> _Problem requirements_: Repeat the data exactly. Pictures stay out.

> _Raw data_:
"""

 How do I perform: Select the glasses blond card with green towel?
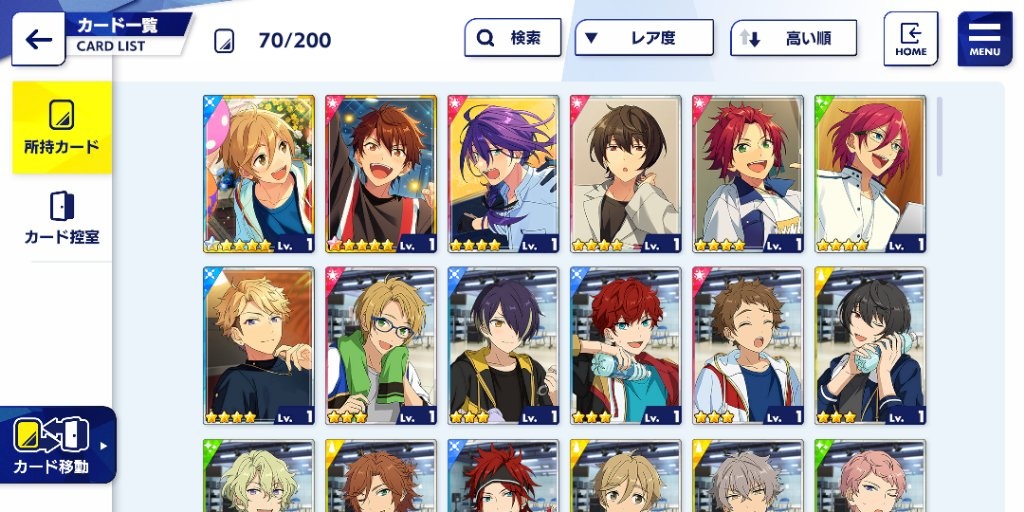point(381,345)
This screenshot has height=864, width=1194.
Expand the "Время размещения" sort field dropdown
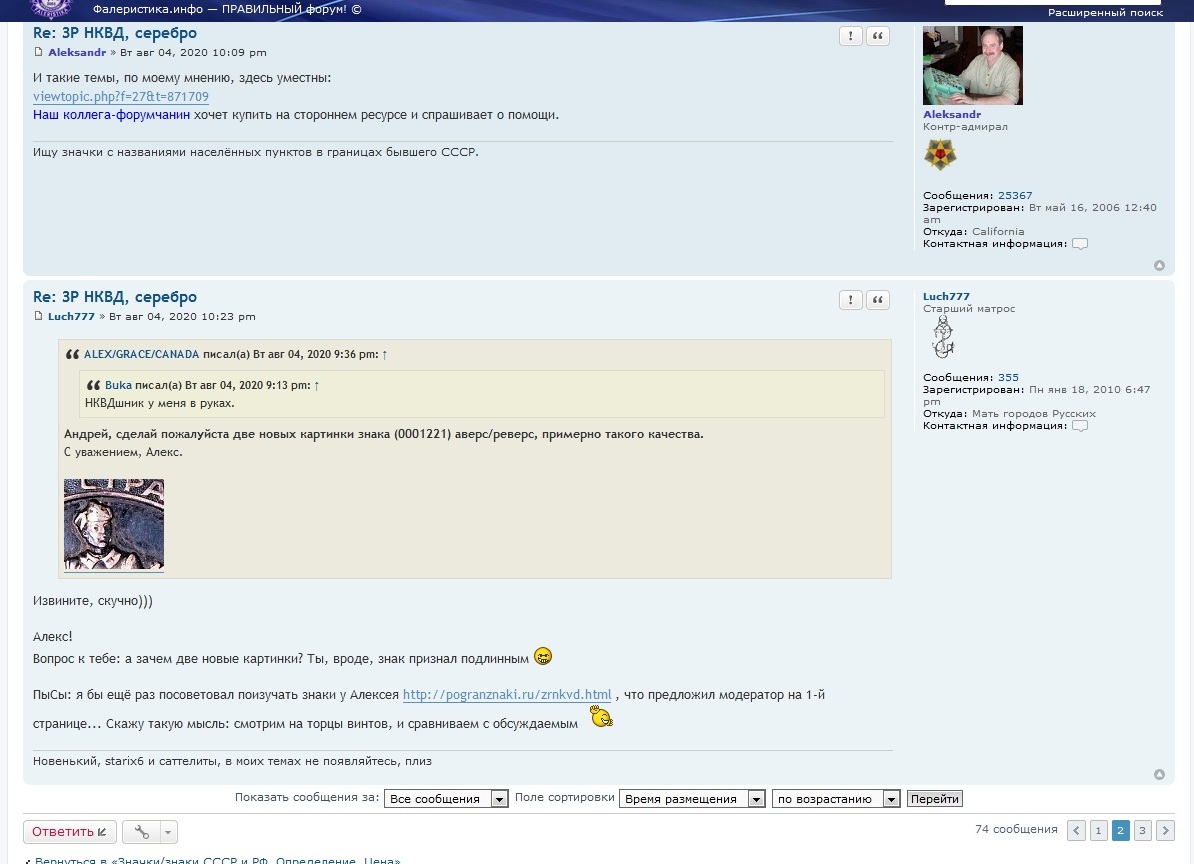692,799
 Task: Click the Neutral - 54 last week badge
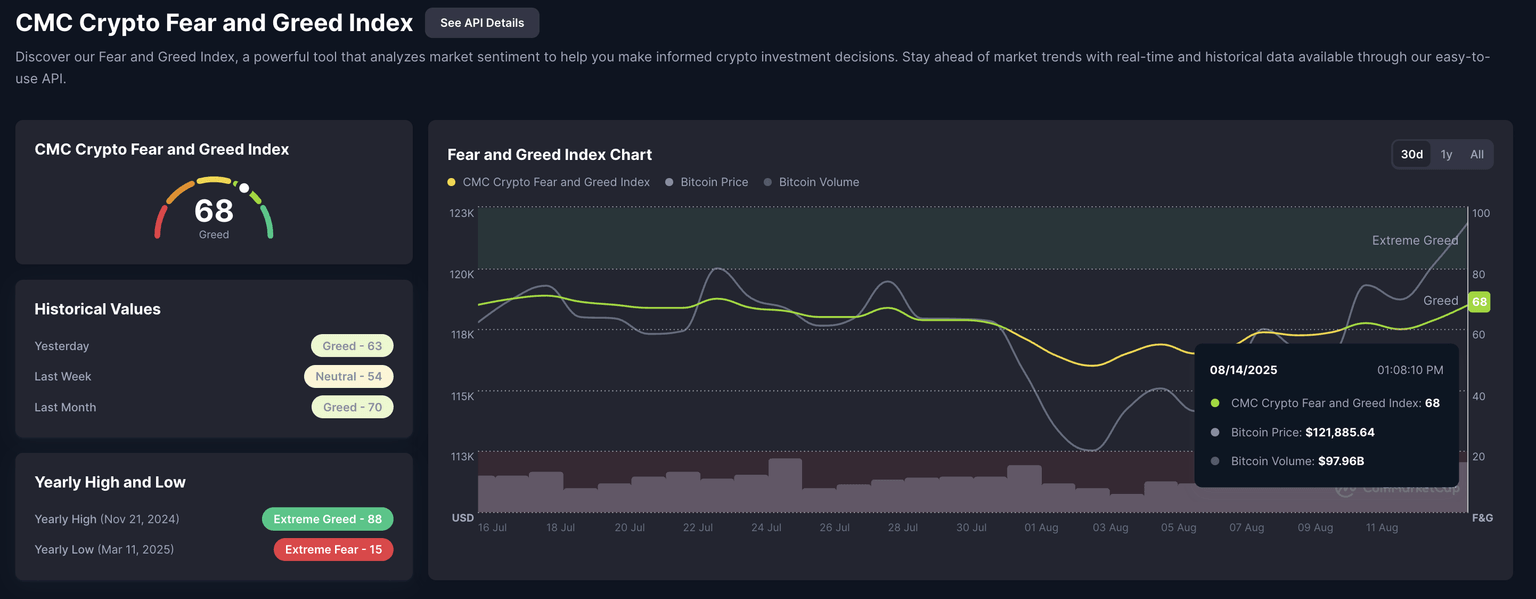[348, 376]
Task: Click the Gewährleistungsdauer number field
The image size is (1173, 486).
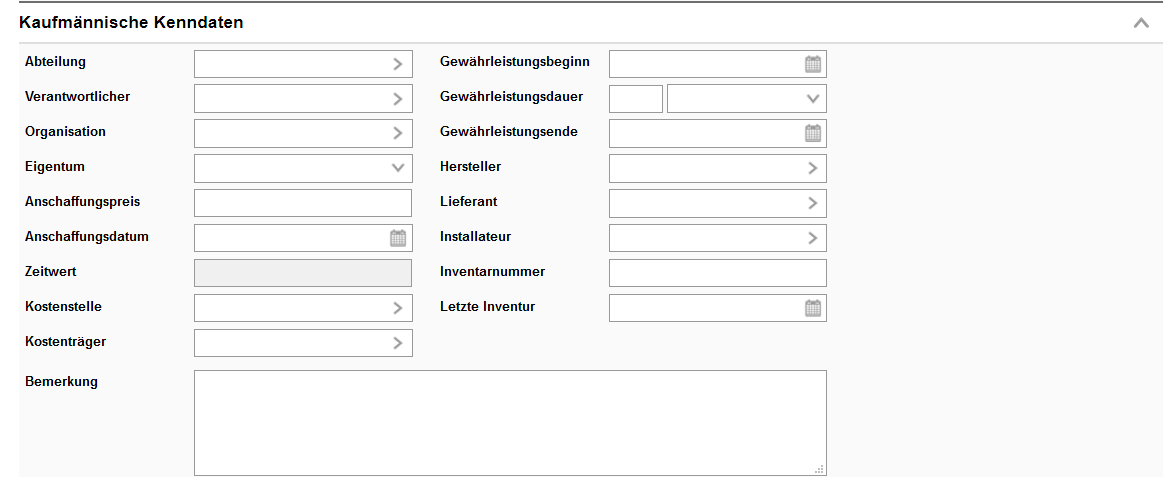Action: pos(635,99)
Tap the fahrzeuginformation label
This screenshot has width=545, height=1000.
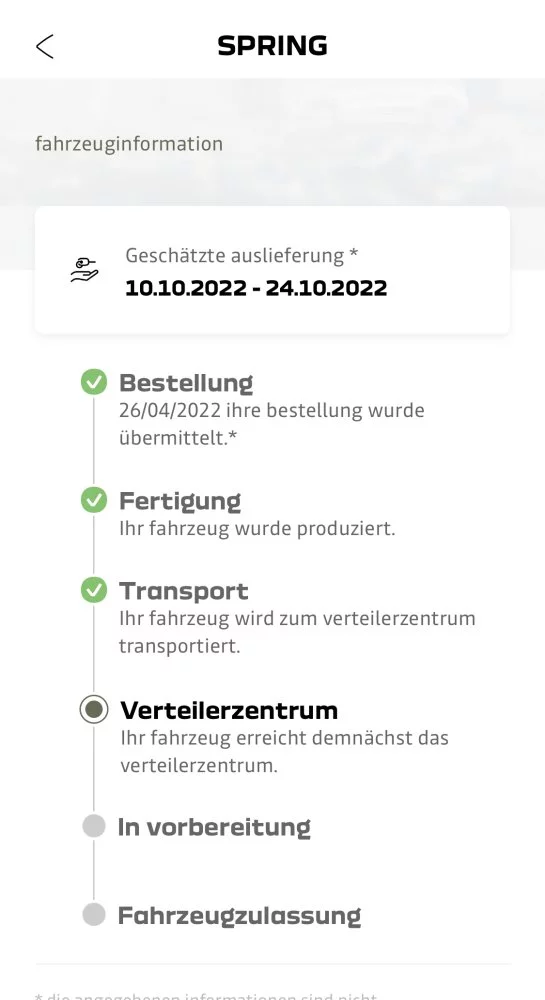pos(129,143)
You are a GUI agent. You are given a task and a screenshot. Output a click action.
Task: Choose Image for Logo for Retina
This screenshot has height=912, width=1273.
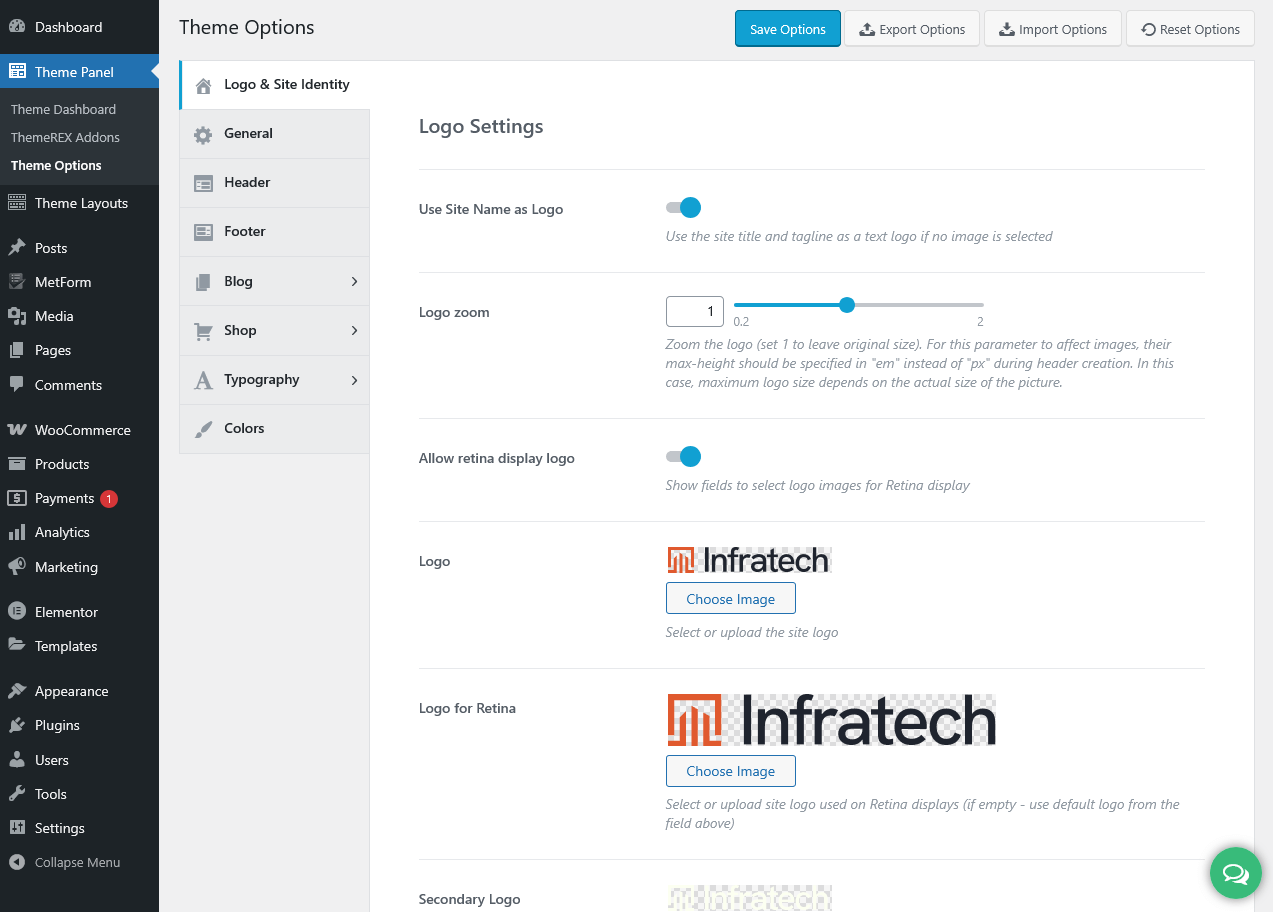click(x=730, y=771)
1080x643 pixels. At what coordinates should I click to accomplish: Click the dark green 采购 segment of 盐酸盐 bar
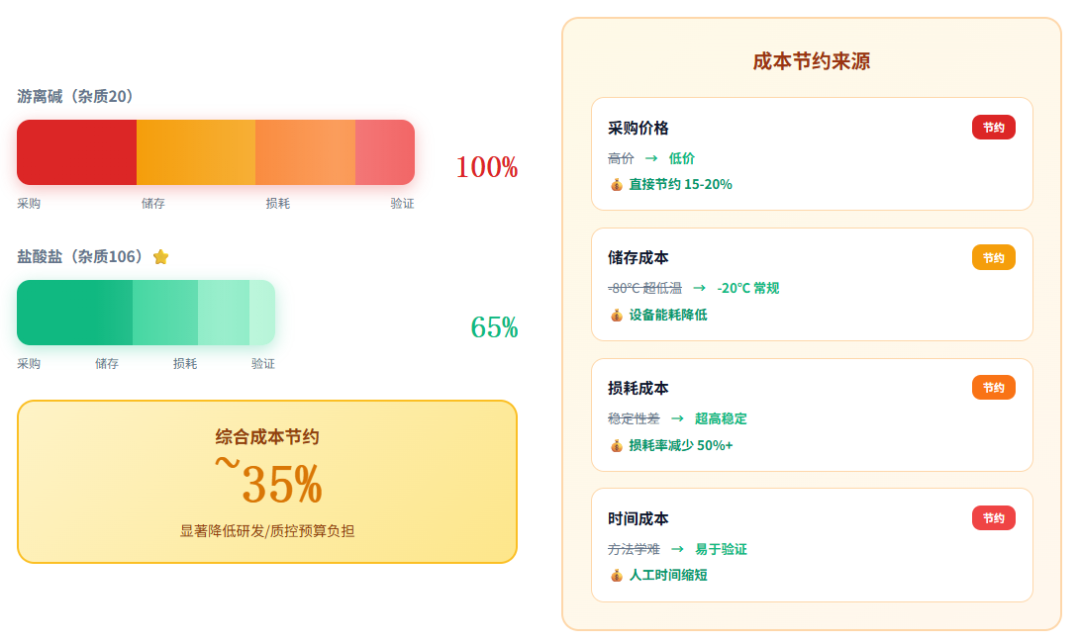(75, 312)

"""

> _Answer below_:
 How do I perform: Select the glasses blond card with green towel?
point(381,345)
This screenshot has height=864, width=1194.
Expand the "Время размещения" sort field dropdown
692,799
 Task: Click the Neutral - 54 last week badge
[348, 376]
Task: Click the Gewährleistungsdauer number field
The image size is (1173, 486).
Action: pos(635,99)
Tap the fahrzeuginformation label
This screenshot has width=545, height=1000.
pos(129,143)
You are a GUI agent. You are given a task and a screenshot. Output a click action.
Task: Choose Image for Logo for Retina
This screenshot has height=912, width=1273.
click(x=730, y=771)
1080x643 pixels. At what coordinates should I click to accomplish: Click the dark green 采购 segment of 盐酸盐 bar
(75, 312)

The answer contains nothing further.